= A. M. Cagle =

Sacred Harp composer and singer

A 2016 performance of "Soar Away" in Glover, Vermont

Alfred Marcus Cagle (October 5, 1884 – December 19, 1968) was an American hymnwriter known for his activities with the Sacred Harp movement.

Cagle was born in Cedartown, Georgia, the son of Jesse Martin Cagle and Samaria Duke, and grew up in Cullman County, Alabama. There he took lessons with S. M. Denson; at the same time he worked on the farm belonging to Denson's brother T.J., with whom he also studied music. It was to the latter that he showed his first compositions, the tunes "New Hope" and "Present Joys", which were published in the Union Harp of 1909 and the Original Sacred Harp of 1911. As an adult Cagle lived in Cullman and Birmingham, Alabama, prior to moving to Atlanta. Professionally he was employed as a bookkeeper, bank employee, and traveling salesman. At his retirement he moved to Villa Rica, Georgia. Called "the territory’s preeminent singer, leader, and keyer of music", he would return to Cullman regularly for singings even after having moved from the area in 1937.

Cagle possessed a bass voice, and was known for his skill as a composer of shape note hymns. Of these, two, "Sacred Mount" and "Soar Away", first appeared in the 1936 Denson Revision of the Original Sacred Harp. He also keyed many singings, and may be heard in this role on a recording of the 1959 United Convention which took place in Fyffe, Alabama. For the 1960 revision he chaired the music committee; he was also a member of the music committee for the revision of 1966. He remained active in the Sacred Harp movement until his death, discussing matters of tempo and pitching for singings with various writers. He instructed other musicians as well, including Hugh McGraw. An obituary appeared in the introduction to the 1971 Denson revision.

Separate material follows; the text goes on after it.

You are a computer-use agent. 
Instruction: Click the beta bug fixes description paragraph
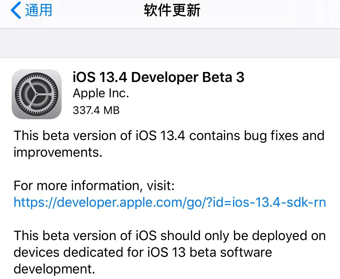tap(169, 144)
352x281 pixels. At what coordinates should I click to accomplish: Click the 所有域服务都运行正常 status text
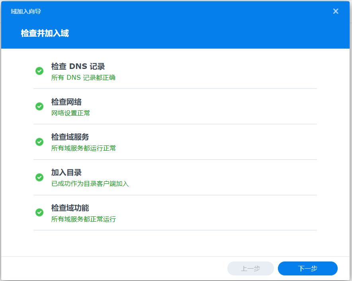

Described as possessing "a handsome figure and dynamic (and volatile) personality", Cagle was married three times. His first wife was Maggie Frances Denson, daughter of T. J. and his wife Amanda; the couple had three children before their divorce. His second wife was Lena Rose Drake, daughter of L. B. Drake of Coweta County, Georgia. After her death, which occurred around 1959, he married Inez Lee. Cagle was also, briefly, the brother-in-law of T. J. Denson, who married his elder sister, Lille Florida Cagle, in September 1910, a union which was quickly dissolved. His cousin Ida was the wife of Sacred Harp composer Lee Andrew McGraw.